Upgrading Wazuh Docker

This section describes how to upgrade your Wazuh Docker deployment, starting from version 4.3. To upgrade Wazuh deployments of versions earlier than 4.3, refer to the Migrating data from Opendistro to the Wazuh indexer documentation.

To upgrade to version 4.7, you can follow one of two strategies.

  • Using default docker-compose files : This strategy uses the default docker-compose files for Wazuh 4.7. It replaces the docker-compose files of your outdated Wazuh version.

  • Keeping custom docker-compose files : This strategy preserves the docker-compose files of your outdated Wazuh deployment. It ignores the docker-compose files of the latest Wazuh version.
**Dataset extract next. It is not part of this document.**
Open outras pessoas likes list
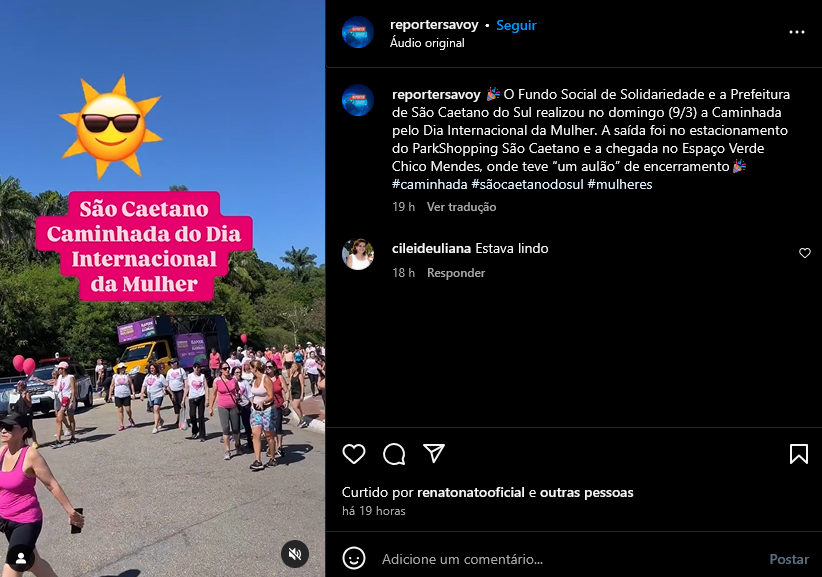This screenshot has width=822, height=577. [587, 493]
Using default docker-compose files

  1. Run the following command from your wazuh-docker directory, such as wazuh-docker/single-node/ or wazuh-docker/multi-node/, to stop the outdated environment:

    # docker-compose down
    
  2. Checkout the tag for the current version of wazuh-docker:

    # git checkout v4.7.3
    
  3. Start the new version of Wazuh using docker-compose:

    # docker-compose up -d
    

Keeping custom docker-compose files

In Wazuh 4.4, some paths are different to those in earlier versions. You have to update the old paths with the new ones.

old-path -> new-path

  • /usr/share/wazuh-dashboard/config/certs/ -> /usr/share/wazuh-dashboard/certs/

  • /usr/share/wazuh-indexer/config/certs/ -> /usr/share/wazuh-indexer/certs/

  • /usr/share/wazuh-indexer/plugins/opensearch-security/securityconfig/ -> /usr/share/wazuh-indexer/opensearch-security/

To upgrade your deployment keeping your custom docker-compose files, do the following.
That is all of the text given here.